Podemos dizer que, com o trabalho continuado dos agentes de controle ambiental (ACAs e AACAs), comunitários de saúde (ACSs), empresas contratadas, Secretarias de Serviços Públicos dentre vários outros participantes, mais de 1.000 (mil) pessoas participam continuadamente deste grande esforço. Os resultados são impressionantes em todos os sentidos. Tivemos uma significativa redução do número de casos de dengue nos últimos anos com mortalidade próxima a zero. Pudemos fazer um controle preciso dos possíveis casos de transmissão do zika vírus e seus agravos bem como da chikungunya e da febre amarela em anos diversos. Os anos não são iguais bem como as arboviroses e suas variantes.

Torcemos pela vacina contra a dengue, em desenvolvimento pelo Instituto Butantan. A vacina sim poderá agregar maior tranquilidade a esta luta. É claro que o desafio é e será sempre imenso.

Neste momento de pandemia onde nossos esforços estão, naturalmente, voltados ao enfrentamento da SarsCov2 e da Covid-19, este trabalho não parou e não deverá parar, pois as arboviroses voltaram ao Brasil para ficar. Dois destes desafios são constantes:
1- continuidade das ações de remoção de potenciais criadouros durante todo ano, e
2- comunicação de risco contínua e eficiente.

Não se pode “baixar a guarda” sob pena de termos novo recrudescimento de grande número de casos e seus agravos.

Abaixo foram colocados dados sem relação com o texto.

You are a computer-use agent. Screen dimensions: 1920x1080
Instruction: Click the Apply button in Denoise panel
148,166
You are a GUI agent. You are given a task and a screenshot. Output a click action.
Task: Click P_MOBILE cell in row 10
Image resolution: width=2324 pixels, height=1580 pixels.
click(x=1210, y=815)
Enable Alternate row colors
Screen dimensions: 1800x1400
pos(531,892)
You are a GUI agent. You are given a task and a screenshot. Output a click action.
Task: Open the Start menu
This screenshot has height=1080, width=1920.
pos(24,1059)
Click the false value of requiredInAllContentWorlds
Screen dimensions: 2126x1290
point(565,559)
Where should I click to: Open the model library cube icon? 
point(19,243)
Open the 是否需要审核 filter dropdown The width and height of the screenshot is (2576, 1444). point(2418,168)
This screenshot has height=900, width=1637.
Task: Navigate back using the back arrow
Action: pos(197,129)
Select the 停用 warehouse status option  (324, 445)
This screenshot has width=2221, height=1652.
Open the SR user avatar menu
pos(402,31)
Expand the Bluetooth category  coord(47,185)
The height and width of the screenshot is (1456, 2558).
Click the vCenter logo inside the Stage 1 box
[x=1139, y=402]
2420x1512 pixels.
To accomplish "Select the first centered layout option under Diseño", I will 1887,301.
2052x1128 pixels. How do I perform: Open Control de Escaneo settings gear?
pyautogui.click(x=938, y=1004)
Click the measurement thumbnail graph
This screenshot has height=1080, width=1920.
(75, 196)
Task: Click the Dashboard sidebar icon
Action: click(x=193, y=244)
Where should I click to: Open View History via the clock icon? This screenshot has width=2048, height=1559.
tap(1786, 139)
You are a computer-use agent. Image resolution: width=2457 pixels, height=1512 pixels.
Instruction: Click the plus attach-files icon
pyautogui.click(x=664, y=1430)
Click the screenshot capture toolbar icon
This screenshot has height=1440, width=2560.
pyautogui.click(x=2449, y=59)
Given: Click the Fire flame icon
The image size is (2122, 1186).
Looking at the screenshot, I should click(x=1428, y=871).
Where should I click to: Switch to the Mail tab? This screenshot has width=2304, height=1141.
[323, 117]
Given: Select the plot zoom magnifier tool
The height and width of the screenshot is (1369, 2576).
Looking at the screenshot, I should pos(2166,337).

Este modelo deve ser constantemente nutrido e aperfeiçoado. A participação da imprensa e de toda a comunidade é fundamental para alcançarmos os objetivos de controlar, já que não é possível erradicar, o Aedes aegypti. Tenho a consciência de que só controlaremos este grave problema de saúde pública com o trabalho de todos e um aperfeiçoamento de nosso modelo urbano e da relação do homem com a sua cidade.


Publicado no Hora Campinas


Carmino Antônio De Souza é professor titular da Unicamp. Foi secretário de saúde do estado de São Paulo na década de 1990 (1993-1994) e da cidade de Campinas entre 2013 e 2020. Secretário-executivo da secretaria extraordinária de ciência, pesquisa e desenvolvimento em saúde do governo do estado de São Paulo em 2022 e atual Presidente do Conselho de Curadores da Fundação Butantan. Atual Diretor Científico da Associação Brasileira de hematologia e Hemoterapia (ABHH) da Associação Médica Brasileira (AMB).